Mr. Jack : I am pleased that the hon. Gentleman intervened, because he referred to gifts and I think that my right hon. and hon. Friends on the Front Bench have been over-generous. They listened most carefully to the Committee debates, which is why, in another place, many of the assurances that they had given in this House were then acted upon. Although we had won the argument about Widdicombe hands down on, for example, the question of salary levels for local government officers, in their new guises my hon. Friends listened to those points, and, even when Parliament was not sitting, presented provisions in another place to acknowledge some of the views--they were certainly not arguments--that had been advanced by Opposition Members.

Those concessions took up time in the other place and, yes, there was a need to table amendments to seek to enact them, but the charity with which those concessions were made has inevitably put pressure on the time available for our consideration of the amendments. Surely the Opposition could have reflected on that and said, "At least we've won a few points. We'll give ourselves a slight pat on the back" ; but they have not done that. They have taken up the time of the House as they did last night. That has led to this situation and to the fact that we are spending three hours this afternoon debating general views about guillotines, instead of spending three hours considering the detail of the Bill.

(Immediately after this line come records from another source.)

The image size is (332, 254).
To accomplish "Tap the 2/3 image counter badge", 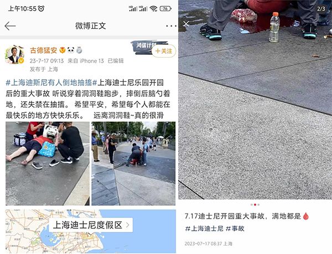I will point(321,9).
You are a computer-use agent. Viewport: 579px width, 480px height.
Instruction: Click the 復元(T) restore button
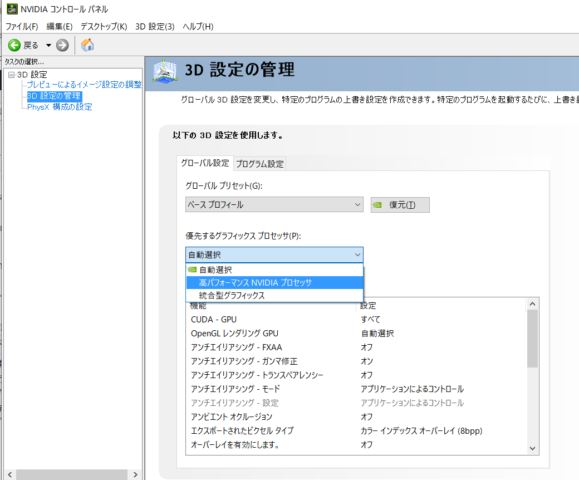tap(400, 205)
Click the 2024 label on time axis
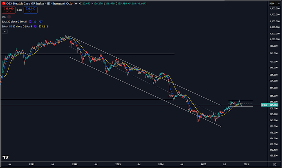 tap(161, 164)

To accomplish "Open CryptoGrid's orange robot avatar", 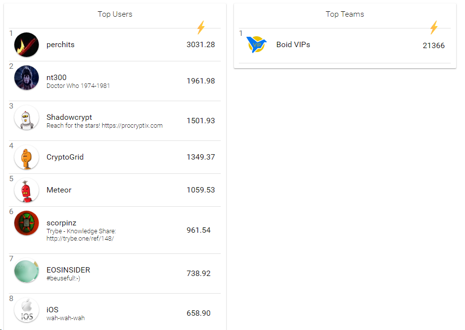I will [x=27, y=157].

The hon. Member for Hammersmith (Mr. Soley), the Opposition spokesman, was as guilty as anyone. In Committee, his local authority entertained us with some extremely devious financial practices, better known as "loan swapping". Those practices were quite beyond my simple mind. The action of that authority highlighted the reason why we need the Bill to control Labour-controlled local authorities which are trying to find ways around the Government's desire to improve the efficiency and financial accountability of local government. There are many reasons why we need to get the Bill on to the statute book. I particularly welcome the amendments to the transitional arrangements for the community charge. I pay thanks to my hon. Friend the Minister for Local Government and Inner Cities for helping to bring those amendments before the House. It was a humane and compassionate act, and he listened carefully to the representations made. The sooner the Bill gets on to the statute book the better.

6.20 pm

Mr. Michael Welsh (Doncaster, North) : I shall be brief, as I know that two of my hon. Friends want to participate before the Minister winds up. I shall speak against the guillotine, the timetable--the chopper-- because it is undemocratic. As a Back Bencher, I am entitled to speak against the timetable.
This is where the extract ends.